▸ **Given request**: Put every line of the listing below into a JSON list of strings, one string per line, leaving out blank lines.

▸ **Dataset excerpts**:
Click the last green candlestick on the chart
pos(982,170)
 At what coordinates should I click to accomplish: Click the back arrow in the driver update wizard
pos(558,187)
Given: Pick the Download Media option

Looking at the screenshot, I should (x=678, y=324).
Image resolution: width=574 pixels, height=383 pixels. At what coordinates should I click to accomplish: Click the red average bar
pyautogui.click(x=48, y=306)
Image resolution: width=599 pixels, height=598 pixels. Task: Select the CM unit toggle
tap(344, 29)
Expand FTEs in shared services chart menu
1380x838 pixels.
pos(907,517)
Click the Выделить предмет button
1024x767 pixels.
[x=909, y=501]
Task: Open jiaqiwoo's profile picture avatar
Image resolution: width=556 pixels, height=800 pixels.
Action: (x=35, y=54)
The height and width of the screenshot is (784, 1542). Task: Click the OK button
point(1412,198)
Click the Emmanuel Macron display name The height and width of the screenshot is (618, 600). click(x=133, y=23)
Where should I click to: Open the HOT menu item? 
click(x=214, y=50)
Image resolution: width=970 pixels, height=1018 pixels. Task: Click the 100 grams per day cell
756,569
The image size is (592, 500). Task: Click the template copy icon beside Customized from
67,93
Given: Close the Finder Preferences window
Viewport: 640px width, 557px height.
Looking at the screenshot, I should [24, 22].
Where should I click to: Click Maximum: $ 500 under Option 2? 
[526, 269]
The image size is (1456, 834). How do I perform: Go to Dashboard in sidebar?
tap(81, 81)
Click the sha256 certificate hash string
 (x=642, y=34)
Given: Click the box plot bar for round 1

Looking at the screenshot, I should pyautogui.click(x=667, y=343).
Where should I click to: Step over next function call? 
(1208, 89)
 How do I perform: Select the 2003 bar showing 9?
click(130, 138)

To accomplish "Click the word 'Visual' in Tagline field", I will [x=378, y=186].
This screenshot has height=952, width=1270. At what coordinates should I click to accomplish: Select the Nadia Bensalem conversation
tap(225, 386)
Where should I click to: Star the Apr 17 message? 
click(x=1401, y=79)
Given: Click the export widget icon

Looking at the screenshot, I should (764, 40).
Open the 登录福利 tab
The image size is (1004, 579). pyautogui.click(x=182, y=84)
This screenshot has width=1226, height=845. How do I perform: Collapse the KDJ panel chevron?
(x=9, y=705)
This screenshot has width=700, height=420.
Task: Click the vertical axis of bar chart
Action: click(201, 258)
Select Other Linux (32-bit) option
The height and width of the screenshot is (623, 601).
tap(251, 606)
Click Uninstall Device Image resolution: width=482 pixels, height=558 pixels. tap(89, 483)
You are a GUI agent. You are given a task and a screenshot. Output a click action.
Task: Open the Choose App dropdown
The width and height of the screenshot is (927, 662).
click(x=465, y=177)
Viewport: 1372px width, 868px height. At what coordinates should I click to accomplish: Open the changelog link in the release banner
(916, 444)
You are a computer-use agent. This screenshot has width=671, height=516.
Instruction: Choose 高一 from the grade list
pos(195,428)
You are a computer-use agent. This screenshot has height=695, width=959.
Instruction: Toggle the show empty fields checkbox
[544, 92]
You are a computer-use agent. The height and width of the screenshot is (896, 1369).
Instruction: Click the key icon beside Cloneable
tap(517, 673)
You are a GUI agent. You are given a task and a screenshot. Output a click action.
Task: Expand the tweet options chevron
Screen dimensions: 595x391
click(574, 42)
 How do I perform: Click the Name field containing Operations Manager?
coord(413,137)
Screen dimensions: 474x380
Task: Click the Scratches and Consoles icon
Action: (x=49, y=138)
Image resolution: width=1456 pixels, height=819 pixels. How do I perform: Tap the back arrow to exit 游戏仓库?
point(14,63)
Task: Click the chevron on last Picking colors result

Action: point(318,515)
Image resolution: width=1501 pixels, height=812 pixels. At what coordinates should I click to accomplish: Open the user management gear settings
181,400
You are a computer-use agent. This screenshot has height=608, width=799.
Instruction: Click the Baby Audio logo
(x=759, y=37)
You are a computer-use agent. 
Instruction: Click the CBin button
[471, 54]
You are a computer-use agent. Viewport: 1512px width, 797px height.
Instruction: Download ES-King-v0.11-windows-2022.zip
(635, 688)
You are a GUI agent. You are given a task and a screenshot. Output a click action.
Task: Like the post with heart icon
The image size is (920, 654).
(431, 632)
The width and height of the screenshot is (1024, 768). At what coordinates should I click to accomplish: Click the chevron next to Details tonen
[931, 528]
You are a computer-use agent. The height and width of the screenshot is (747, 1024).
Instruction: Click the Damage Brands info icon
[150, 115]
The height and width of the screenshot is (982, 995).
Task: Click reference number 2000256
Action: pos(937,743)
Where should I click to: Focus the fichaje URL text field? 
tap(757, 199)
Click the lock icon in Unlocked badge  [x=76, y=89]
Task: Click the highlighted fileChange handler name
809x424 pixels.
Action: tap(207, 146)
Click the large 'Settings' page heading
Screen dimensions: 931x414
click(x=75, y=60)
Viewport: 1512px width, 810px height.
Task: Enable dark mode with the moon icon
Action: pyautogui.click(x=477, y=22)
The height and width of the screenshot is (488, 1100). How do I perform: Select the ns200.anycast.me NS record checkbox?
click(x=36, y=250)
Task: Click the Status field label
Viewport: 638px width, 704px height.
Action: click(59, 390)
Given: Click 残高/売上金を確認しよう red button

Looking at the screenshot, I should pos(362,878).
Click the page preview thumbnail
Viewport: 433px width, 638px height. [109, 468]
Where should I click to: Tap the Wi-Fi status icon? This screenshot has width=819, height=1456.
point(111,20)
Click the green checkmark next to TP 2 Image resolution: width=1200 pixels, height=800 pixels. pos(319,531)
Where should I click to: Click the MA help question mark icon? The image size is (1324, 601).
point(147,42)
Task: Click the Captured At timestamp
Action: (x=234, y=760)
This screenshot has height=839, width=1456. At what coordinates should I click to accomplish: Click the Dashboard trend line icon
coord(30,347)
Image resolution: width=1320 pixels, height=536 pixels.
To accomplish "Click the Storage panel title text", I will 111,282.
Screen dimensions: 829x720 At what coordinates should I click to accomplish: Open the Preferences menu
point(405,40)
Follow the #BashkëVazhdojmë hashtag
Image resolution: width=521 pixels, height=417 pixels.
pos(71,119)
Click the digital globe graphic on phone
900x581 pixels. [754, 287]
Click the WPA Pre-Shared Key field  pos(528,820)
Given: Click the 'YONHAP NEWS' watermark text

▸ **Response for this exercise**:
[
  "Click the last green candlestick on the chart",
  "pos(982,170)",
  " At what coordinates should I click to accomplish: Click the back arrow in the driver update wizard",
  "pos(558,187)",
  "Given: Pick the Download Media option",
  "Looking at the screenshot, I should (x=678, y=324).",
  "Image resolution: width=574 pixels, height=383 pixels. At what coordinates should I click to accomplish: Click the red average bar",
  "pyautogui.click(x=48, y=306)",
  "Image resolution: width=599 pixels, height=598 pixels. Task: Select the CM unit toggle",
  "tap(344, 29)",
  "Expand FTEs in shared services chart menu",
  "1380x838 pixels.",
  "pos(907,517)",
  "Click the Выделить предмет button",
  "1024x767 pixels.",
  "[x=909, y=501]",
  "Task: Open jiaqiwoo's profile picture avatar",
  "Image resolution: width=556 pixels, height=800 pixels.",
  "Action: (x=35, y=54)",
  "The height and width of the screenshot is (784, 1542). Task: Click the OK button",
  "point(1412,198)",
  "Click the Emmanuel Macron display name The height and width of the screenshot is (618, 600). click(x=133, y=23)",
  "Where should I click to: Open the HOT menu item? ",
  "click(x=214, y=50)",
  "Image resolution: width=970 pixels, height=1018 pixels. Task: Click the 100 grams per day cell",
  "756,569",
  "The image size is (592, 500). Task: Click the template copy icon beside Customized from",
  "67,93",
  "Given: Close the Finder Preferences window",
  "Viewport: 640px width, 557px height.",
  "Looking at the screenshot, I should [24, 22].",
  "Where should I click to: Click Maximum: $ 500 under Option 2? ",
  "[526, 269]",
  "The image size is (1456, 834). How do I perform: Go to Dashboard in sidebar?",
  "tap(81, 81)",
  "Click the sha256 certificate hash string",
  " (x=642, y=34)",
  "Given: Click the box plot bar for round 1",
  "Looking at the screenshot, I should pyautogui.click(x=667, y=343).",
  "Where should I click to: Step over next function call? ",
  "(1208, 89)",
  " How do I perform: Select the 2003 bar showing 9?",
  "click(130, 138)",
  "To accomplish \"Click the word 'Visual' in Tagline field\", I will [x=378, y=186].",
  "This screenshot has height=952, width=1270. At what coordinates should I click to accomplish: Select the Nadia Bensalem conversation",
  "tap(225, 386)",
  "Where should I click to: Star the Apr 17 message? ",
  "click(x=1401, y=79)",
  "Given: Click the export widget icon",
  "Looking at the screenshot, I should (764, 40).",
  "Open the 登录福利 tab",
  "The image size is (1004, 579). pyautogui.click(x=182, y=84)",
  "This screenshot has width=1226, height=845. How do I perform: Collapse the KDJ panel chevron?",
  "(x=9, y=705)",
  "This screenshot has width=700, height=420.",
  "Task: Click the vertical axis of bar chart",
  "Action: click(201, 258)",
  "Select Other Linux (32-bit) option",
  "The height and width of the screenshot is (623, 601).",
  "tap(251, 606)",
  "Click Uninstall Device Image resolution: width=482 pixels, height=558 pixels. tap(89, 483)",
  "You are a GUI agent. You are given a task and a screenshot. Output a click action.",
  "Task: Open the Choose App dropdown",
  "The width and height of the screenshot is (927, 662).",
  "click(x=465, y=177)",
  "Viewport: 1372px width, 868px height. At what coordinates should I click to accomplish: Open the changelog link in the release banner",
  "(916, 444)",
  "You are a computer-use agent. This screenshot has width=671, height=516.",
  "Instruction: Choose 高一 from the grade list",
  "pos(195,428)",
  "You are a computer-use agent. This screenshot has height=695, width=959.",
  "Instruction: Toggle the show empty fields checkbox",
  "[544, 92]",
  "You are a computer-use agent. The height and width of the screenshot is (896, 1369).",
  "Instruction: Click the key icon beside Cloneable",
  "tap(517, 673)",
  "You are a GUI agent. You are given a task and a screenshot. Output a click action.",
  "Task: Expand the tweet options chevron",
  "Screen dimensions: 595x391",
  "click(574, 42)",
  " How do I perform: Click the Name field containing Operations Manager?",
  "coord(413,137)",
  "Screen dimensions: 474x380",
  "Task: Click the Scratches and Consoles icon",
  "Action: (x=49, y=138)",
  "Image resolution: width=1456 pixels, height=819 pixels. How do I perform: Tap the back arrow to exit 游戏仓库?",
  "point(14,63)",
  "Task: Click the chevron on last Picking colors result",
  "Action: point(318,515)",
  "Image resolution: width=1501 pixels, height=812 pixels. At what coordinates should I click to accomplish: Open the user management gear settings",
  "181,400",
  "You are a computer-use agent. This screenshot has height=608, width=799.",
  "Instruction: Click the Baby Audio logo",
  "(x=759, y=37)",
  "You are a computer-use agent. ",
  "Instruction: Click the CBin button",
  "[471, 54]",
  "You are a computer-use agent. Viewport: 1512px width, 797px height.",
  "Instruction: Download ES-King-v0.11-windows-2022.zip",
  "(635, 688)",
  "You are a GUI agent. You are given a task and a screenshot. Output a click action.",
  "Task: Like the post with heart icon",
  "The image size is (920, 654).",
  "(431, 632)",
  "The width and height of the screenshot is (1024, 768). At what coordinates should I click to accomplish: Click the chevron next to Details tonen",
  "[931, 528]",
  "You are a computer-use agent. The height and width of the screenshot is (747, 1024).",
  "Instruction: Click the Damage Brands info icon",
  "[150, 115]",
  "The height and width of the screenshot is (982, 995).",
  "Task: Click reference number 2000256",
  "Action: pos(937,743)",
  "Where should I click to: Focus the fichaje URL text field? ",
  "tap(757, 199)",
  "Click the lock icon in Unlocked badge  [x=76, y=89]",
  "Task: Click the highlighted fileChange handler name",
  "809x424 pixels.",
  "Action: tap(207, 146)",
  "Click the large 'Settings' page heading",
  "Screen dimensions: 931x414",
  "click(x=75, y=60)",
  "Viewport: 1512px width, 810px height.",
  "Task: Enable dark mode with the moon icon",
  "Action: pyautogui.click(x=477, y=22)",
  "The height and width of the screenshot is (488, 1100). How do I perform: Select the ns200.anycast.me NS record checkbox?",
  "click(x=36, y=250)",
  "Task: Click the Status field label",
  "Viewport: 638px width, 704px height.",
  "Action: click(59, 390)",
  "Given: Click 残高/売上金を確認しよう red button",
  "Looking at the screenshot, I should pos(362,878).",
  "Click the page preview thumbnail",
  "Viewport: 433px width, 638px height. [109, 468]",
  "Where should I click to: Tap the Wi-Fi status icon? This screenshot has width=819, height=1456.",
  "point(111,20)",
  "Click the green checkmark next to TP 2 Image resolution: width=1200 pixels, height=800 pixels. pos(319,531)",
  "Where should I click to: Click the MA help question mark icon? The image size is (1324, 601).",
  "point(147,42)",
  "Task: Click the Captured At timestamp",
  "Action: (x=234, y=760)",
  "This screenshot has height=839, width=1456. At what coordinates should I click to accomplish: Click the Dashboard trend line icon",
  "coord(30,347)",
  "Image resolution: width=1320 pixels, height=536 pixels.",
  "To accomplish \"Click the Storage panel title text\", I will 111,282.",
  "Screen dimensions: 829x720 At what coordinates should I click to accomplish: Open the Preferences menu",
  "point(405,40)",
  "Follow the #BashkëVazhdojmë hashtag",
  "Image resolution: width=521 pixels, height=417 pixels.",
  "pos(71,119)",
  "Click the digital globe graphic on phone",
  "900x581 pixels. [754, 287]",
  "Click the WPA Pre-Shared Key field  pos(528,820)",
  "Given: Click the 'YONHAP NEWS' watermark text"
]